Ninety-nine percent of people on Wall Street wake up in the morning, kiss their kids goodbye, go to work, do nothing illegal, come home and go to bed and do it again. For me, it’s not about overt criminality on Wall Street, although I’m sure that some of that exists. It’s about not being conscious of how your behavior impacts the rest of the world and where you fit in the system. I came to believe that the system itself was something that I wanted to change, as opposed to benefit from.

READ MORE: Column: A $3.6 million bonus and I still wanted more

PAUL SOLMAN: Why do you suppose you had that insight when so many people very much like you don’t or at least don’t act on it?

SAM POLK: The year that I started on Wall Street, I got dumped by this girl and it was the sort of last in a string of pretty devastating events in my life. But for whatever reason, that one was the one that caused me to say, “You know what? Things aren’t working. There’s clearly something wrong in how I’m handling my life, and I want to change.”

So I started seeing this Native American spiritual counselor named Linda. So if you can imagine, for my entire career on Wall Street, I was going to work in the morning, trying to climb this corporate ladder. But at night, I was coming home and talking to this Native American spiritual counselor who was talking about things that were totally different from the sort of value system that I had grown up with. She was talking about what’s good for the community as a whole and making sure that other people are taken care of before yourself. Native American philosophy has this communal belief system where every person is equally valuable, and somehow our Western world came in with this deeply hierarchical system where some people are winners and some people are just thrown away. And her teachings were all about not only how damaging that can be to a person and to the people at the bottom, but about how important every single life actually is.

PAUL SOLMAN: You’ve mentioned wealth addiction before. Can you talk some more about that?

SAM POLK: I wrote this New York Times op-ed that talked about the idea of wealth addiction. People think that it was a personal diagnosis, but it was really a cultural metaphor. An addiction is when you are so consumed with this need inside that you are trying to fill it up and you have no sense of proportion or how that impacts people around you. The difference between this idea of wealth addiction is that all the other addictions have negative repercussions. So you drink too much, you get a DUI. Too many drugs, your wife leaves you. But wealth addiction is celebrated in our culture and so there’s no negative consequences for us. There are plenty of negative consequences for people that live on the margins and people that don’t get to participate in this money game chase that the rest of us are playing. And that’s one of the reasons I left Wall Street is that I came to understand that we could do a better job of making a more inclusive society.

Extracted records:
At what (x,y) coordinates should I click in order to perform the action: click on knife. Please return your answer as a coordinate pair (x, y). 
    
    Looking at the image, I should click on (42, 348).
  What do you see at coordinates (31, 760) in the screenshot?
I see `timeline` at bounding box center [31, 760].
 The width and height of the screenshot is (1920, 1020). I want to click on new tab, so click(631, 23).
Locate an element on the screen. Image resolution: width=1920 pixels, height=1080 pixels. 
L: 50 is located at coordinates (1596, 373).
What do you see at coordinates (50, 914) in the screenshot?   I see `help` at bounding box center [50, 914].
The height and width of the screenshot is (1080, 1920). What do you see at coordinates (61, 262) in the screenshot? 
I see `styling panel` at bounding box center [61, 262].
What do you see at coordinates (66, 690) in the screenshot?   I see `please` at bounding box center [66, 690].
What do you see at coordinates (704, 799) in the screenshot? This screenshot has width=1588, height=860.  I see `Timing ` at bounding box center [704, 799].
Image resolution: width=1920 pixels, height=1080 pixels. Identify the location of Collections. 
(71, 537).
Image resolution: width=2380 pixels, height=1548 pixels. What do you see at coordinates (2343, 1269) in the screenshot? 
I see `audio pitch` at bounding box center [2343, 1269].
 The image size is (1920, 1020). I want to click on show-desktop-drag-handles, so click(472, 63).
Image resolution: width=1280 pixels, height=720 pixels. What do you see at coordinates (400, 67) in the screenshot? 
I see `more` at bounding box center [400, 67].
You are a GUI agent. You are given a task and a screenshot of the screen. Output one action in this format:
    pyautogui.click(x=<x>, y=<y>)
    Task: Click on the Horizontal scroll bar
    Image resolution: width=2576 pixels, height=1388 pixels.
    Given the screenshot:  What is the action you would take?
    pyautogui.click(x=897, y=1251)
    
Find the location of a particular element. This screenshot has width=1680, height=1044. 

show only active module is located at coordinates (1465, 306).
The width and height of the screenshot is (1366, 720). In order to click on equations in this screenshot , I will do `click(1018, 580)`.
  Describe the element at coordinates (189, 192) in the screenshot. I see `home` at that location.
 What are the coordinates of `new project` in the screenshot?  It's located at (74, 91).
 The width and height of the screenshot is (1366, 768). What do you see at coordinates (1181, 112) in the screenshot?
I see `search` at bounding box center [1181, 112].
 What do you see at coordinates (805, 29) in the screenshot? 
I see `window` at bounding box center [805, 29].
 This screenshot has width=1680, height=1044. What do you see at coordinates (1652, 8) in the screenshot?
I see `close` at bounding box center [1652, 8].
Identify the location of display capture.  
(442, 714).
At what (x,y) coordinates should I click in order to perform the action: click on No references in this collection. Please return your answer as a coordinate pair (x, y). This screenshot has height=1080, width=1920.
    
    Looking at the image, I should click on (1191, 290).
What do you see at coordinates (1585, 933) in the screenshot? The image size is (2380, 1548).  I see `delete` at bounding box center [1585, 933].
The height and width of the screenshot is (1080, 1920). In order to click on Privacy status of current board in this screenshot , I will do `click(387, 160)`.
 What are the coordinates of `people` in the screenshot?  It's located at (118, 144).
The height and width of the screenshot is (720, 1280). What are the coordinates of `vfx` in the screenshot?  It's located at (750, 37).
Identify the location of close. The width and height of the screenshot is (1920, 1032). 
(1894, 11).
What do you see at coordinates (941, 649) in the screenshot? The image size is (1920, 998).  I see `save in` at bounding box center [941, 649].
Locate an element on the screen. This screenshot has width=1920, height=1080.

Work to complete
(1) Return the portion of the Sam Polk interview that runs from "Ninety-nine percent of people" to "to benefit from.", copied word for word.
(2) Resume the Sam Polk interview, picking up after its final sentence.

Answers for the tasks
(1)
Ninety-nine percent of people on Wall Street wake up in the morning, kiss their kids goodbye, go to work, do nothing illegal, come home and go to bed and do it again. For me, it’s not about overt criminality on Wall Street, although I’m sure that some of that exists. It’s about not being conscious of how your behavior impacts the rest of the world and where you fit in the system. I came to believe that the system itself was something that I wanted to change, as opposed to benefit from.

(2)
PAUL SOLMAN: And you wrote another op-ed for the New York Times on sexism on Wall Street.

Most women experience horrific sexism while they’re on Wall Street, whether it’s their bosses trying to sleep with them, casual conversations where women are degraded, the gender wage gap, or it’s the guys going to a strip club and the women don’t know what to do. And there are all these other ways that women experience this overt sexism. The point that I was making in my New York Times op-ed is the vast amount of sexism occurs when women aren’t in the room, in casual conversations between guys where we talk about a woman’s body or talk about who we would rank higher, or who we would like to do certain things to in bed. And guys do it sort of unthinkingly as if just because you and me are talking and no woman hears it, it’s OK.

READ MORE: Women eschew Wall Street’s boys’ club — and its glass ceiling

That creates a culture of disrespect and degradation towards women, and you can understand pretty easily how it works. If you and me are talking about really tearing a woman apart in private, then how is it that we’re going to end up then paying that woman a higher amount of money or, God forbid, working for her. I believe that it’s these casual conversations between men that are part of what makes Wall Street such a hostile environment for women, where women are not only underpaid, but severely under represented at the highest points.